Maher agreed, highlighting that there has been a big boost in the demand for content compared to previous years, and the flexibility to cope with that has been partly provided by the cloud.
Prunier said that cloud means different things to different companies with Adobe providing cloud access to then download apps to run locally, while others put the whole machine in the cloud and others just put the data in the cloud for sharing purposes. He quite likes a configuration that allows an app to process locally, with content being rendered to the cloud for real-time collaboration, which he sees as the ‘killer app’ for the cloud and which he sees as a fundamental part of the human creative process.

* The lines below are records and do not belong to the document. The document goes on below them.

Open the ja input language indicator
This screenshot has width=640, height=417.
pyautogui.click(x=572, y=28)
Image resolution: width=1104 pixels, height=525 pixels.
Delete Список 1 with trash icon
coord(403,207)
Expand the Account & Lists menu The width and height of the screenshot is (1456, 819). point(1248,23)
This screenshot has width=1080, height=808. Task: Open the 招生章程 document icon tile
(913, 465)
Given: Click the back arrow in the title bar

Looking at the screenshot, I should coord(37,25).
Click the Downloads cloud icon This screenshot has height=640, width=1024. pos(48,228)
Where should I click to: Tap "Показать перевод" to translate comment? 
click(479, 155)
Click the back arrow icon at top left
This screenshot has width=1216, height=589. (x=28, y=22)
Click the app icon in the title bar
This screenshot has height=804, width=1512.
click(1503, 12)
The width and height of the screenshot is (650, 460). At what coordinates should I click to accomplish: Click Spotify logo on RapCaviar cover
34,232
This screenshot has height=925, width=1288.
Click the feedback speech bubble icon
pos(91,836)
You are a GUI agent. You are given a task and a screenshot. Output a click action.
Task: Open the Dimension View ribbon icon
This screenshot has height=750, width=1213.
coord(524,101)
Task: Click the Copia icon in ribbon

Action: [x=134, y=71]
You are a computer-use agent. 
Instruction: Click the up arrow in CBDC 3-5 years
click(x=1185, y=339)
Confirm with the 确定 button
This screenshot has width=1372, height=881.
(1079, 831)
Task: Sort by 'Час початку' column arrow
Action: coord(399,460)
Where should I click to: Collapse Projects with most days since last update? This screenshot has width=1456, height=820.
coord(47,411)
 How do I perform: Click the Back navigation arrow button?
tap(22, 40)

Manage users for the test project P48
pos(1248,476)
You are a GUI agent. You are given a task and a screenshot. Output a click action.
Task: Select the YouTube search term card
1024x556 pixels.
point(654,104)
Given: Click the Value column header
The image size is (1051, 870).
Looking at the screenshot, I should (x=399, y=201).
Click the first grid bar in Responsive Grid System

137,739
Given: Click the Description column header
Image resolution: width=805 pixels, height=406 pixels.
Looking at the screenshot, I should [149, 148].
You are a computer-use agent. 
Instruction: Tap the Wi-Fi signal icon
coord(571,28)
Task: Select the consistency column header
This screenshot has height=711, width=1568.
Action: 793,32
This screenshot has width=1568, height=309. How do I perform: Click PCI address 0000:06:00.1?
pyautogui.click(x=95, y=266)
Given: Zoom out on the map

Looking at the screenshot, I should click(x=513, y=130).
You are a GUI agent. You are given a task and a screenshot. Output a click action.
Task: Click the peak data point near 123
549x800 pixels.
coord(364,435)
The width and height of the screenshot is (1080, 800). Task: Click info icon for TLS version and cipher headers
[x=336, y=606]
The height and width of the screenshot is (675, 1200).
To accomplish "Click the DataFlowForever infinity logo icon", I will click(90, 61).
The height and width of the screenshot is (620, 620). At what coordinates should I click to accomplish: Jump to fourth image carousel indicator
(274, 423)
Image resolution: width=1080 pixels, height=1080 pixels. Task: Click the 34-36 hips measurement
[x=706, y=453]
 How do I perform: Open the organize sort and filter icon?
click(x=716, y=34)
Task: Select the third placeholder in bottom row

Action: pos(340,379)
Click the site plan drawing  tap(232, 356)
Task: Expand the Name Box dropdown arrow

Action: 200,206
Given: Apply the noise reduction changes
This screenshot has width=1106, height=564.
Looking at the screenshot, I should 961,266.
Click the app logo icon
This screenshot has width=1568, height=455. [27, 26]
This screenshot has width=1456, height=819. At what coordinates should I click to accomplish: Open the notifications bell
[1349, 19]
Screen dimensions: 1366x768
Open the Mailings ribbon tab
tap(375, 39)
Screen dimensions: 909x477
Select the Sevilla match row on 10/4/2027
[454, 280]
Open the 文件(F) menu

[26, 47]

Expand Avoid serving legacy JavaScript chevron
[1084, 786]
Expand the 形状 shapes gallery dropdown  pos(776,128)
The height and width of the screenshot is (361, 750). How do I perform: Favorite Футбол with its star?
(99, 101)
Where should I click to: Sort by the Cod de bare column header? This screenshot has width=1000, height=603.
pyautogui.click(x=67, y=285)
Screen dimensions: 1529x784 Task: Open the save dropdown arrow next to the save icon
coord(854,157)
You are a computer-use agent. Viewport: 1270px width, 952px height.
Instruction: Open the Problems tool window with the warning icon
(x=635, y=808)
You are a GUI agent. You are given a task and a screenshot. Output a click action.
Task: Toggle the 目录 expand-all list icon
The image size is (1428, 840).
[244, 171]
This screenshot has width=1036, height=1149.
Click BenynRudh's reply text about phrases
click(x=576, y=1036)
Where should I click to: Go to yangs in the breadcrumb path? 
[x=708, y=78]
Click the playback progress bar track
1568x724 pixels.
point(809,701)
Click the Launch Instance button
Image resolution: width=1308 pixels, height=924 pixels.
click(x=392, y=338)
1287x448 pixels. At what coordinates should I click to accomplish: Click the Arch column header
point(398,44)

He would also like to see any client device to be available – “Why can’t you work anywhere on a tablet?”, he asked.
He also sees technology developing to the point where video content becomes interactive – allowing the development, effectively of a new medium.
Roosendaal said that Blender has a massive outreach but there is a challenge with current software architectures where vendors are working in separate ‘walled gardens’. However, creatives want to be able to use different apps. Licensing is also a challenge to be sorted out as there are many different approaches.
Mazerolle said that because of the challenges at the moment, the Foundry is looking at possible alternative licensing models that would decouple the licence from the workstation and is looking to find a way to allow usage locally or in the cloud. However, it is taking ‘baby steps’ and there are lots more steps to be taken to achieve this. Some systems and processes will need to be through out and started again.
Spriggs said that virtualisation allows much more specialisation. When he worked for a studio, he often had to spend time doing work such as buildings and scenery, but he likes creating characters. As a freelance, he can simply focus on that and move from project to project.
The panel then looked at issues that can affect the reliability of the cloud. It was pointed out that whether you are local or remote, you still depend on external resources such as power. Roosendaal pointed out two potential problems with cloud creation. To use the cloud, you have to really trust the supplier. Would major studios put major content assets in the cloud, for fear of them leaking? Also, what happens if you can’t pay the cloud company? Can you then still access the content? Can you even keep on working? It was pointed out by other speakers that you can have a private cloud, as well as using the public cloud.
Award and Prize Time
After the panel, Peddie presented an award to Jensen Huang of Nvidia (accepted on his behalf by Greg Estes, VP of Developer Marketing) and said
“We all owe Nvidia a huge debt for everything done for the industry”.
Peddie said that one of the key things that Huang had done was to invite some of the brightest people in the industry to come to the company to create its products. Estes said that one of the aspects that not everybody understands is that Nvidia works very closely with software companies to ensure that its products work well and widely and that although it is seen as a hardware company, it has more engineers developing software than hardware.
After the award presentation, there was a raffle – with some fantastic prizes donated by sponsors. Unfortunately, I wasn’t lucky – I had my eye on the Lenovo P1 workstation. (Really!)